Il quadro normativo di riferimento include direttive europee e convenzioni internazionali, quali la Convenzione di Ramsar sulle Zone Umide (1971), la Convenzione di Berna sulla conservazione vita selvatica e suoi biotopi (1979), la Convenzione di Bonn sulle specie migratrici (1983).
L’attuazione della Direttiva Habitat avviene attraverso la realizzazione della Rete Natura 2000, “una rete ecologica europea coerente di Zone Speciali di Conservazione”.
I Siti di Importanza Comunitaria (SIC) vengono proposti per contribuire a mantenere o ripristinare almeno un tipo di habitat naturale di interesse comunitario o tutelare almeno una specie animale o vegetale e per contribuire al mantenimento della diversità biologica nella regione biogeografica in questione.
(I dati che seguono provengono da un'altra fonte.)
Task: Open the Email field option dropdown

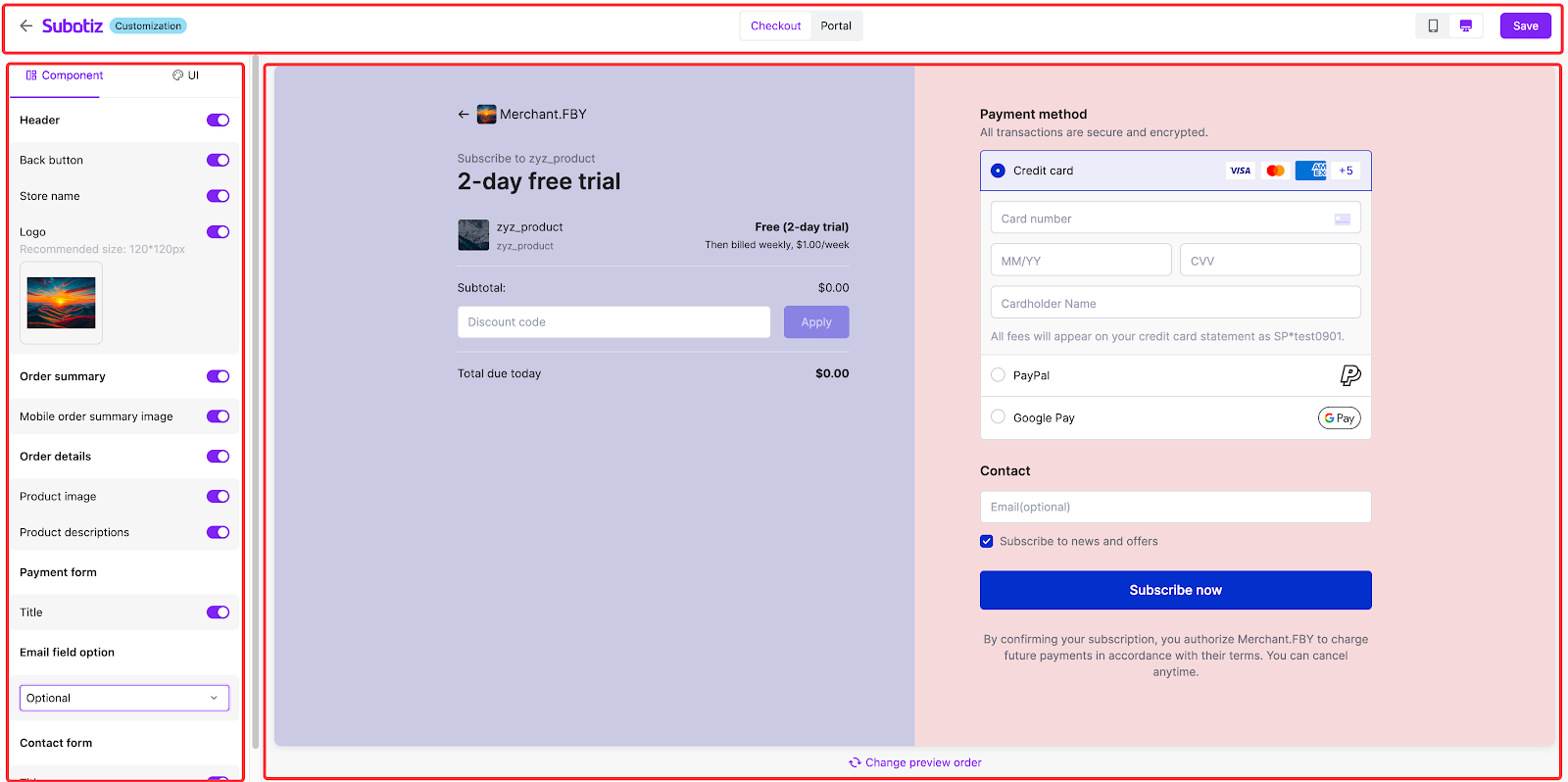Action: [124, 698]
Le Zone Speciali di Conservazione (ZSC) sono Siti di Importanza Comunitaria in cui sono applicate le misure di conservazione necessarie per salvaguardare habitat o specie elencate negli allegati della suddetta Direttiva.
Nel Sito non esistono habitat di rilevante interesse ai sensi della Direttiva Habitat, ad eccezione di limitati habitat acquatici legati alla presenza degli stagni, che sono l’habitat di numerose specie animali e, in particolare, habitat di riproduzione degli anfibi. In tal senso il monitoraggio dello stato di conservazione degli stagni riveste una primaria rilevanza in quanto essenziali alla sopravvivenza di gran parte delle specie acquatiche di interesse che devono essere tutelate all’interno del Sito.
La sopravvivenza della specie Pelobates fuscus insubricus sull’altopiano di Poirino – Santena è probabilmente dovuta presenza diffusa di suoli sabbiosi, che da un lato hanno orientato le colture verso pratiche meno intensive e dall’altro hanno permesso a questa specie fossoria di adattarsi un po’ meglio all’antropizzazione del territorio.
Per la salvaguardia del Pelobàte e degli altri anfibi è necessario conservare i siti idonei ancora esistenti, nonché incentivarne la costruzione di nuovi per evitare l’isolamento delle popolazioni di anfibi. Le criticità principali sono costituite dalla scarsità e alterazione siti riproduttivi, dalla urbanizzazione del territorio, dalla mortalità dovuta a traffico veicolare e alle alle pratiche agricole e alla comparsa di specie esotiche.